The conflict and its economic consequences are also driving a food crisis. More than 17 million people are currently food insecure, of whom 6.8 million require immediate food assistance.

“The crisis in Yemen is not only characterised by conflict but also by natural disaster-induced large-scale displacement and complex external migration flows and mobility patterns,” said the Deputy Director General of the UN Migration Agency IOM Laura Thompson.

“We cannot close our eyes to the mobility dimensions of this crisis. IOM has, since the escalation of violence in 2015, scaled up its response in Yemen to assist displaced populations and host communities,” Ms Thompson said.

“In 2017, IOM is committed to doing more and will continue to deliver life-saving humanitarian aid, with a specific focus on the immediate and longer-term needs of migrants, internally displaced persons (IDPs) and the conflict and natural disaster affected communities in Yemen,” she said.

Yemen has a complex migratory status, as a country of origin, transit, and destination.

Regular migration flows between the Horn of Africa and Yemen have surged, with 10,000 migrants entering the country each month, as a result of conflicts and the complex political and economic dynamics of the region.

The number of migrants has overwhelmed available resources. In addition to those staying in Yemen, many migrants transit under alarming conditions through war-torn Yemen to Saudi Arabia in search of work, and are often victims of smuggling rings and other criminal networks.

This week the United Nations through IOM and the governments of Switzerland and Sweden hosted a pledging event in Geneva to raise support for the crisis in Yemen.

The co-hosts and participants in the event aim to avert a humanitarian catastrophe by raising the US$2.1 billion needed to deliver crucial food, nutrition, health and other lifesaving assistance in Yemen.

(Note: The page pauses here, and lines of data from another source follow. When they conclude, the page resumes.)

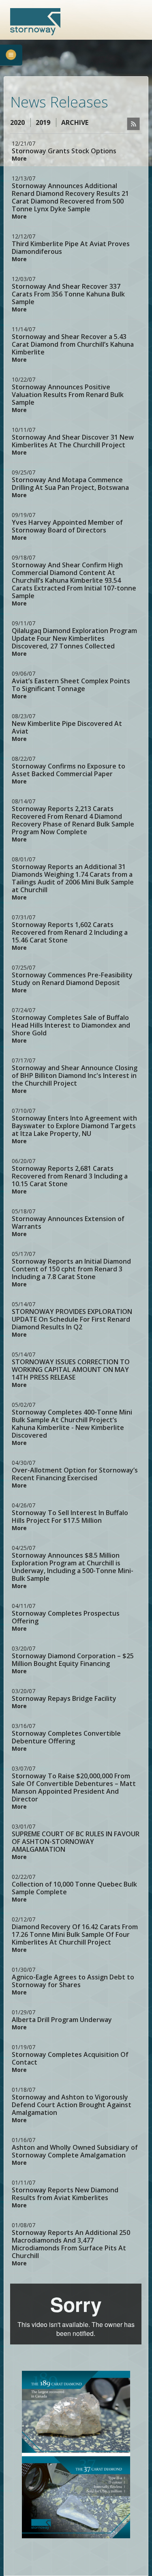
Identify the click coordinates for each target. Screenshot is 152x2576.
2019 (43, 122)
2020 (17, 122)
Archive (74, 122)
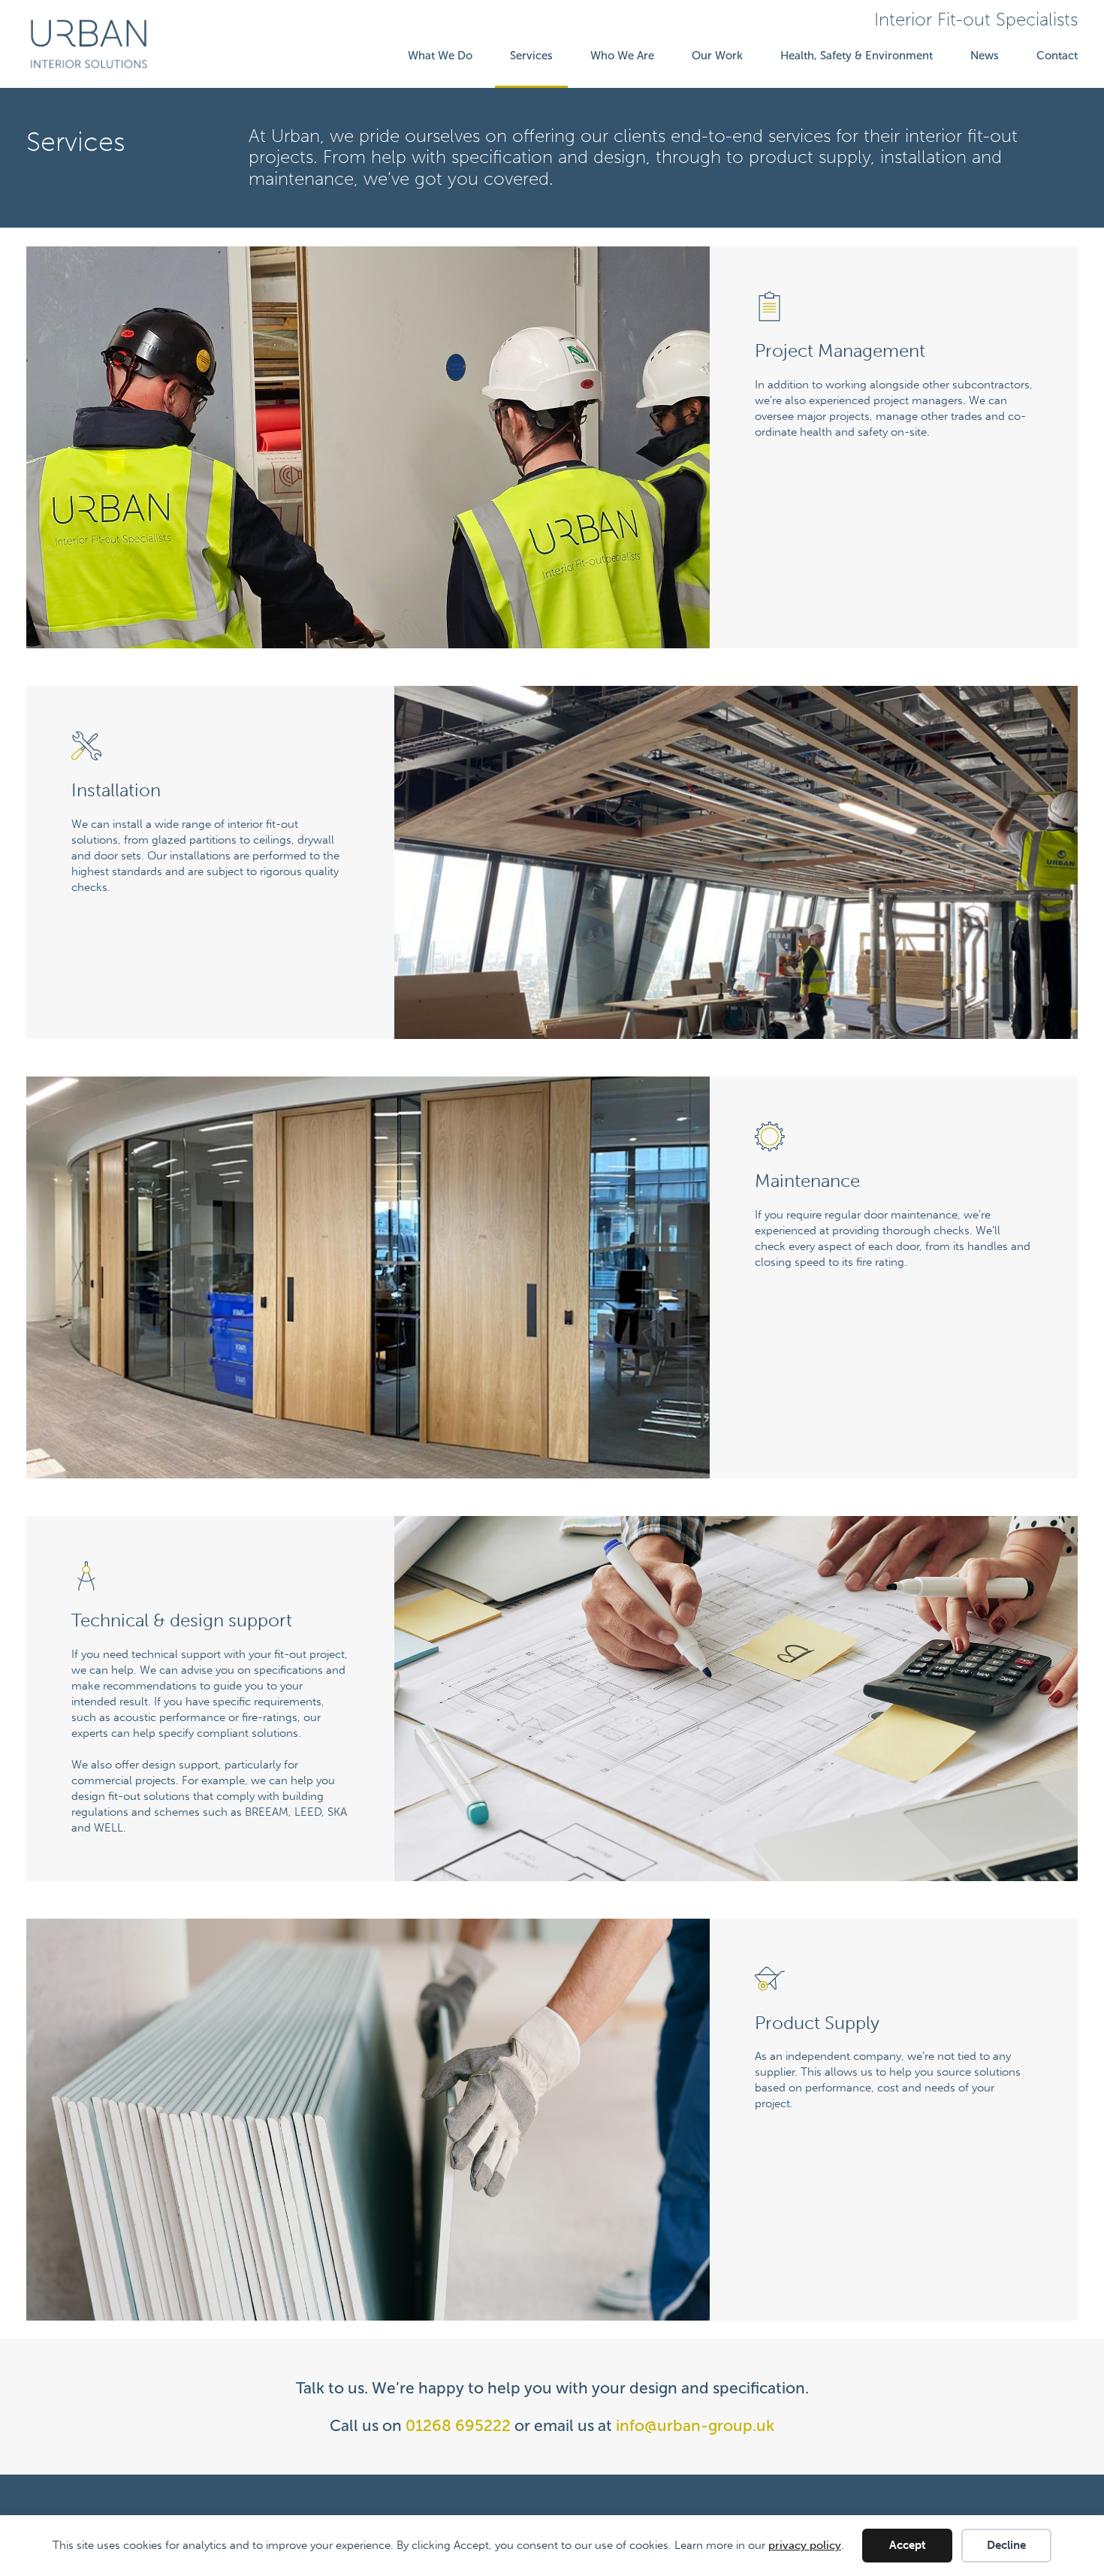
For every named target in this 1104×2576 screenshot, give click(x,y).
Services (531, 55)
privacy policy (804, 2545)
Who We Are (622, 55)
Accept (907, 2545)
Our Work (717, 55)
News (984, 55)
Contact (1057, 55)
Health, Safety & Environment (856, 55)
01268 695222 (458, 2425)
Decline (1006, 2545)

The IOM is seeking a further US$76.3 million to fund migrant assistance and protection, child protection, shelter support, water and sanitation activities, health and mental health support, food assistance, displacement tracking, efforts to combat gender-based violence and victim support and early recovery activities.

“We therefore commit and call on partners to unite behind a holistic and robust humanitarian response; for governments to support and commit to political dialogue towards ending this crisis, and for the parties to the conflict to facilitate immediate, timely and unimpeded humanitarian access,” Ms Thompson said.

“More needs to be done before the situation in Yemen reaches a point of no return,” she said.